In the opening years of the nineteenth century, the ceiling of the Queen’s dressing room in Windsor Castle depicted the trials and tribulations of St. George as he labored to protect female chastity from the clutches of tyrants.[1] This mural expresses the enduring fascination with St. George among Englishmen since the medieval period.
St. George of Cappadocia was a Christian martyr killed in the latter half of the third century. One of St. George’s most famous feats was his battle with an unidentifiable kind of monster, later depicted in art as a dragon.[2] St. George joined the pantheon of martyrs that became increasingly revered from the fourth century onward. He was a particularly popular saint in fifteenth century England as King Edward I invoked his spiritual protection over the English Army.[3] These consistent invocations of St. George by English monarchs throughout the centuries propelled him to be declared the patron saint of England. The appeal of St. George to pious English men and women was so powerful that his legacy remained despite the religious upheaval of the Protestant Reformation of the sixteenth century. By the eighteenth century, St. George’s feast day, April 23, was revered as both a day of holy obligation among English Catholics and as a national holiday by English Protestants. As a national legend, St. George seems a logical choice to adorn the ceilings of the Windsor Castle. However, the placement of such a mural in the Queen’s dressing room has a deeper meaning.
Dressing rooms were a private and exclusively female space where women were able to act independently.[4] Focusing on the privacy and exclusivity of this space, eighteenth century literature characterized dressing rooms as provocative and sexual venue for intrigue and debauchery.[5] Jonathan Swift was among these contemporary satirists and authors who considered the dastardly deeds that could happen behind the closed doors of a lady’s dressing room. Swift’s poem, A Lady’s Dressing Room, cautions that dirty truths may lie beneath a lady’s beautiful exterior.[6] These eighteenth-century writers such as Swift make explicit connections between dressing rooms and larger concerns regarding female morality. While authors such as Swift cautioned that dressing rooms were the seat of indecency and immorality, other men trusted that women would behave behind closed doors and continue to be good and just mothers and wives. Nevertheless, the act of closing the dressing room door inevitably added an element of mystery to male onlookers speculating about female behavior.

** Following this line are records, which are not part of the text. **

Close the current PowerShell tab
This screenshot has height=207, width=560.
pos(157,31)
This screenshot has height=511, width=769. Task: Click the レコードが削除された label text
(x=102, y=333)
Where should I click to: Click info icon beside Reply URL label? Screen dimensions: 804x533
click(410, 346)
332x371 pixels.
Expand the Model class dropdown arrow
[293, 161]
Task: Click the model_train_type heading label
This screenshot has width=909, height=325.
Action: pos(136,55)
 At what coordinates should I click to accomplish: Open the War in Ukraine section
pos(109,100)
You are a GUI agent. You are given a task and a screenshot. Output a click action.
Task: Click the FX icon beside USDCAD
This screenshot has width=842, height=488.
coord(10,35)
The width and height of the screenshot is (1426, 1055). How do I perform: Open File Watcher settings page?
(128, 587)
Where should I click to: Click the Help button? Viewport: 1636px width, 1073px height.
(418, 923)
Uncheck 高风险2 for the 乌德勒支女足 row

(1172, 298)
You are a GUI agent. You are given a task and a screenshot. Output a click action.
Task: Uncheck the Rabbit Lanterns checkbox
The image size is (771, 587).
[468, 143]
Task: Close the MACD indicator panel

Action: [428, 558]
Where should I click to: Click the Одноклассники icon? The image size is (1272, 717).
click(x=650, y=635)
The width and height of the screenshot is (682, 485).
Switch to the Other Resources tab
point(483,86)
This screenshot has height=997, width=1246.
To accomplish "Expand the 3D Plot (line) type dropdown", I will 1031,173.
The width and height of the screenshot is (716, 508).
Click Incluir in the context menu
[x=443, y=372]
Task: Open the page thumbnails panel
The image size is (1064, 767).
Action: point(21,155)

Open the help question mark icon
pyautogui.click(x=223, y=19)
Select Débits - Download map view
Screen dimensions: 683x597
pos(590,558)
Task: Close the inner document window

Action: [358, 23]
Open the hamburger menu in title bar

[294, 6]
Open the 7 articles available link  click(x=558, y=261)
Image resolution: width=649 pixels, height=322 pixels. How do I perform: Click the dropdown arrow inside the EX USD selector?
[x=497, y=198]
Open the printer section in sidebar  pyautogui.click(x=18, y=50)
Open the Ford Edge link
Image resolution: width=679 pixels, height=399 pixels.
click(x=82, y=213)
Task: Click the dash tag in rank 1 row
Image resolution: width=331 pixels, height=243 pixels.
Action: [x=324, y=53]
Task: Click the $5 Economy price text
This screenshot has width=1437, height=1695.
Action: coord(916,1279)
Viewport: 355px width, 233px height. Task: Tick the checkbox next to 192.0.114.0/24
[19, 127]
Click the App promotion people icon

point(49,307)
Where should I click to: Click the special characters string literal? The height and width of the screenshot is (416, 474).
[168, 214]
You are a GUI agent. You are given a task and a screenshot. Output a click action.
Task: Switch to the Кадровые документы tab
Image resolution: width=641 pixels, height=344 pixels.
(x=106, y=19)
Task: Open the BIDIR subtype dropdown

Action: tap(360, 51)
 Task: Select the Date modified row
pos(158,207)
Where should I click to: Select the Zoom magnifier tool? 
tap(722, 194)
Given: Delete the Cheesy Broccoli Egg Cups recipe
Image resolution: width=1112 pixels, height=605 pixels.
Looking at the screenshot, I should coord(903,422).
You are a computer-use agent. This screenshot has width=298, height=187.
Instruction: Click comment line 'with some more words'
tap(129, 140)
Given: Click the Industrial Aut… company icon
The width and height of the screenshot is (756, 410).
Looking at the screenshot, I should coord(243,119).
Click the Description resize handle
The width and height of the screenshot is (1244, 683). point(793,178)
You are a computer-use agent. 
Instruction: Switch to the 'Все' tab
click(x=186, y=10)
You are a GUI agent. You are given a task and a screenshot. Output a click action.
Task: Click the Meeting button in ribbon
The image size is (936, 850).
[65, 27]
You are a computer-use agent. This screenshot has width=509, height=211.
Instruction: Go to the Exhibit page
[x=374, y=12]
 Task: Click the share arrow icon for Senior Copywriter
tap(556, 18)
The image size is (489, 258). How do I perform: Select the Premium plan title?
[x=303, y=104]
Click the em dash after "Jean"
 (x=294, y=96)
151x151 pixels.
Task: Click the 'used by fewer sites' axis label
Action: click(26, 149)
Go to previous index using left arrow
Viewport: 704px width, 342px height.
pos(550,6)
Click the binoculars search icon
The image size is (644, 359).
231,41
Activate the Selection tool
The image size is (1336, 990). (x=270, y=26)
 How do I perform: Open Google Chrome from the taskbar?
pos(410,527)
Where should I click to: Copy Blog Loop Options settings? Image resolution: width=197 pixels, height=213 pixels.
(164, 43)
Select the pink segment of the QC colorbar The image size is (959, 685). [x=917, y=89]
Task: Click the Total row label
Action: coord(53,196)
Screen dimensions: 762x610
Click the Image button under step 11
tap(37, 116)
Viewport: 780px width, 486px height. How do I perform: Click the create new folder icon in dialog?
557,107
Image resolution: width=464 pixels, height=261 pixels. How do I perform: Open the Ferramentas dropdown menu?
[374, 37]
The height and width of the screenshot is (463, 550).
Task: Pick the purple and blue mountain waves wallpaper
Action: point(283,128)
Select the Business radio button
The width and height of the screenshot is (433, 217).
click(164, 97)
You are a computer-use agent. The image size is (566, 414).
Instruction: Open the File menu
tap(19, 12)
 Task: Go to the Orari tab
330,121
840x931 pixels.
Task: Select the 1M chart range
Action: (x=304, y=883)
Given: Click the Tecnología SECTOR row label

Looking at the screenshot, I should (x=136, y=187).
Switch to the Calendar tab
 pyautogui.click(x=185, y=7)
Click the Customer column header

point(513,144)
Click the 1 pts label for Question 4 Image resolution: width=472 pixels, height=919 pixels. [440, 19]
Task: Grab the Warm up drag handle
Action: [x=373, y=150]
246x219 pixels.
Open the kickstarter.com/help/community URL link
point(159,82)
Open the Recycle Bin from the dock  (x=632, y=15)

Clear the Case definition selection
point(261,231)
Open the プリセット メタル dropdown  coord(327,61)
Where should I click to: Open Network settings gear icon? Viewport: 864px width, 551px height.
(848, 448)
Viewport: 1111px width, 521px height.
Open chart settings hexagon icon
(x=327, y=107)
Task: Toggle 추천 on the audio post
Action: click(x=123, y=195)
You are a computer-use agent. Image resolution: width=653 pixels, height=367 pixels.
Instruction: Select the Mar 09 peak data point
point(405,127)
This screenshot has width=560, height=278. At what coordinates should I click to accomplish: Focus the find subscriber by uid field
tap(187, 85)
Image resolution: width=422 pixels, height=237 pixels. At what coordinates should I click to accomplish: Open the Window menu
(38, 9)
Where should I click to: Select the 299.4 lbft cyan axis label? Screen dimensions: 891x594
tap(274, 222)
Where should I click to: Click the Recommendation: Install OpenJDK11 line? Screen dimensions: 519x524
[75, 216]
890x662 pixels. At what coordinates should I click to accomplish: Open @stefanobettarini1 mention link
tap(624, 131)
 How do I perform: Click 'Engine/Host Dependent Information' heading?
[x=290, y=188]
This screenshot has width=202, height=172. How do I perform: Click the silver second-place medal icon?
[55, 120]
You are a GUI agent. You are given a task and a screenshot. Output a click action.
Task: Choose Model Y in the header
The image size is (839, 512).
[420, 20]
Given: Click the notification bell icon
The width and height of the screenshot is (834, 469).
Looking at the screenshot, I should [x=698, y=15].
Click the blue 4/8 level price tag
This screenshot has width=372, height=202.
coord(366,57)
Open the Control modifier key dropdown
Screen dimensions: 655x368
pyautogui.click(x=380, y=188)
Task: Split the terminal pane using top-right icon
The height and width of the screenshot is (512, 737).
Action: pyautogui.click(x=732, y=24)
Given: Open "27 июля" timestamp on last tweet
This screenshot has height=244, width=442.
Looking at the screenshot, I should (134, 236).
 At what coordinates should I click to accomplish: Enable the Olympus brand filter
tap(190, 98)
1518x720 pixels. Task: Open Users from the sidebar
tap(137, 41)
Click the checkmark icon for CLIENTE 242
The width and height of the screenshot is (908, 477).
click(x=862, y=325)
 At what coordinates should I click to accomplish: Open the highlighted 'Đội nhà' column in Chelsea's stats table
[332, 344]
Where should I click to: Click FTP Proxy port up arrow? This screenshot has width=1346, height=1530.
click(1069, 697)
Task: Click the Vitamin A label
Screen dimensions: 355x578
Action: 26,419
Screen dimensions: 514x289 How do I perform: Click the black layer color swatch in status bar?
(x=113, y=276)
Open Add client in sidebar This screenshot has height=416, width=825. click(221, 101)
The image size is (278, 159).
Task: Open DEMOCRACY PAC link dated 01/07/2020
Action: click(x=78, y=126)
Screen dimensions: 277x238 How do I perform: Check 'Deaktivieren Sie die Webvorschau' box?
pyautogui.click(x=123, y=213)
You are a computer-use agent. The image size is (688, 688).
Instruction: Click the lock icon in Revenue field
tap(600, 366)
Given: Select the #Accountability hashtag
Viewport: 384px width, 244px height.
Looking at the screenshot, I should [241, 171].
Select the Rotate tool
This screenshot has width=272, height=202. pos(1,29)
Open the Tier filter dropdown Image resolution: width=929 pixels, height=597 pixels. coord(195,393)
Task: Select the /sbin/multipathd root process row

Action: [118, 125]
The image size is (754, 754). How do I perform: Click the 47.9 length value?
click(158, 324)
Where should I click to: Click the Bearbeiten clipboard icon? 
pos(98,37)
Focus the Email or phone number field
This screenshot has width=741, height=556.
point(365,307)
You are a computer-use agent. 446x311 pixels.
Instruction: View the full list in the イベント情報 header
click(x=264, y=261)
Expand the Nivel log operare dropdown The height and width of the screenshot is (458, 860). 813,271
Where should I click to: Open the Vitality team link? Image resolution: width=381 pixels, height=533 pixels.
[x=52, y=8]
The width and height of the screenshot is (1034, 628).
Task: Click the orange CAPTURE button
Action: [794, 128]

The placement of a mural depicting St. George defeating the dragon and protecting female chastity on the ceiling of the Queen’s dressing room in Windsor Castle has layered meaning. The choice to place such a revered figure in English history on the dressing room ceiling demonstrates the Queen’s historical awareness and her personal connection to previous monarchs, such as King Edward I, who invoked St. George for protection. However, coupled with the literary discourse surrounding lady’s dressing rooms, the depiction of St. George vowing to “destroy the Dragon and deliver her [a woman in distress] from his fangs,” seems to serve as a reminder of the patriarchal duty of men to protect female virtue.[7] When painted on a dressing room ceiling, perhaps the dragon represents the immorality and wickedness that men such as St. George were obliged to vanquish.
Whether the Queen’s mural of St. George is simply a nod to English tradition or a veiled attempt to display patriarchal values within the private, female-only space of the dressing room, a dragon in a dressing room is certainly a curious sight!
[2] David Howell, “St. George as Intercessor,” Byzantion 39, (1969): 121.
[3] Jonathan Good, “Popular t. George in Late Medieval England,” in The Cult of St. George in Medieval England, (Boydell Press, 2009), 96.
[4] Tita Chico, Designing Women: The Dressing Room in Eighteenth-Century English Literature and Culture, (Lewisburg, Pennsylvania: Bucknell University Press, 2005), 9.; See also, Tita Chico, “Privacy and Speculation in Early Eighteenth-Century Britian,” Cultural Critique, no. 52 (Autumn 2002): 40-60.
[5] Chico, Designing Women, 10-11.
[6] Jonathan Swift, the Lady’s Dressing-Room. A Poem. By ********, (Dublin, 1732).